Oil held near $68 a barrel as increasing drilling in the U.S. countered price gains driven by OPEC’s plans to continue tightening crude inventories.
Futures in New York dropped as much as 0.8 percent after data showed American drillers added five working oil rigs last week, stoking fears over surging U.S. output. The May oil contract gained 1.5 percent last week before expiring Friday as OPEC producers said supply curbs should continue in order to revive investments in oil and gas production.
Crude rallied this month to levels not seen since 2014 as geopolitical tensions ramp up in the energy-rich Middle East. While the Organization of Petroleum Countries and its allies wiped out 97 percent of the targeted surplus that has weighed on prices for three years, the cuts should continue, Saudi Arabia said during last week’s meeting of oil producers in Jeddah. Meanwhile, President Donald Trump on Friday slammed OPEC for artificially boosting prices.

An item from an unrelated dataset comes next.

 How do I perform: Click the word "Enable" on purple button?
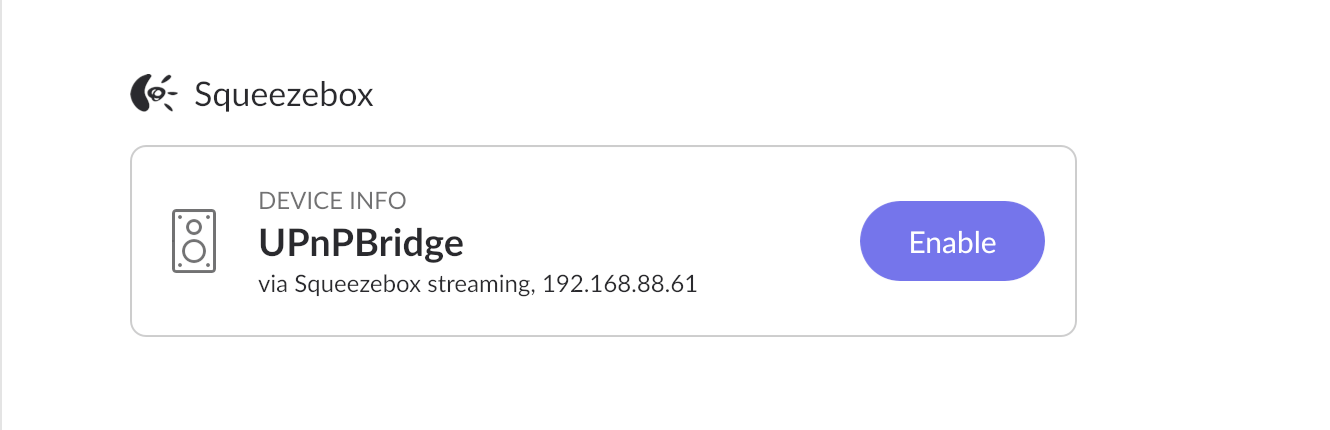point(952,242)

“The fundamental dynamics of the oil market are highly affected by the OPEC output-cut agreement, and continuously increasing U.S. crude oil production,” said Michael Poulsen, an analyst at Global Risk Management Ltd.

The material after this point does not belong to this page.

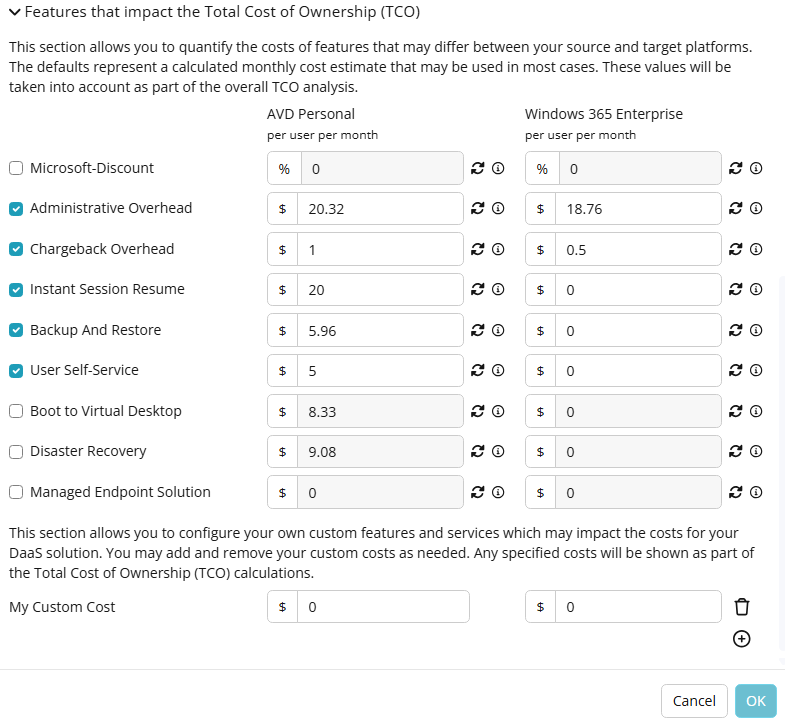Viewport: 785px width, 727px height.
Task: Delete the My Custom Cost row
Action: pyautogui.click(x=742, y=607)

West Texas Intermediate crude for June delivery traded at $68.01 a barrel on the New York Mercantile Exchange, down 37 cents, at 10:20 a.m. in London. The May contract added 0.1 percent to $68.38 on Friday. Total volume traded was about 15 percent above the 100-day average.

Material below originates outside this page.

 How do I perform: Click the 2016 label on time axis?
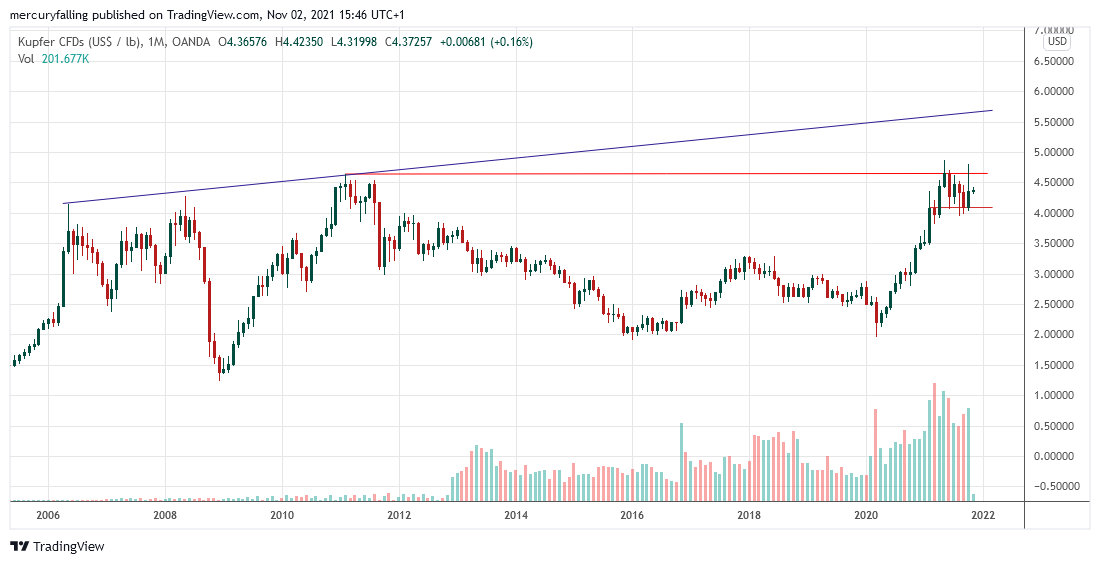click(632, 515)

Brent crude for June delivery traded at $73.69 a barrel on the London-based ICE Futures Europe exchange, down 37 cents. Prices climbed 2 percent last week to settle at $74.06. The global benchmark crude traded at a $5.68 premium to June WTI.
Yuan-denominated futures for September delivery added 0.8 percent to 436.3 yuan a barrel on the Shanghai International Energy Exchange, after climbing 2.3 percent last week.
There’s still room for oil prices to rise and cooperation between producers should continue at least until their scheduled expiry at the end of the year, and possibly into 2019, according to Saudi Arabia, which is said to want oil prices near $80 a barrel. The United Arab Emirates Oil Minister Suhail Al Mazrouei rejected Trump’s accusation by saying the group is fulfilling its “role to correct the market.”
In the U.S., explorers have added 23 rigs so far this month, bringing the total working rigs to 820 last week, Baker Hughes data showed. The nation’s crude production has more than doubled from the lows of a decade ago, topping 10 million barrels a day each week since early February.
An attack on an oil pipeline supplying Libya’s biggest export terminal has reduced the North African country’s production by at least 80,000 barrels a day and will take several days to repair, the National Oil Corp. said Sunday. Money mangers have increased their bullish WTI crude bets by 24,758 net-long positions to 442,408, according to the U.S. Commodity Futures Trading Commission.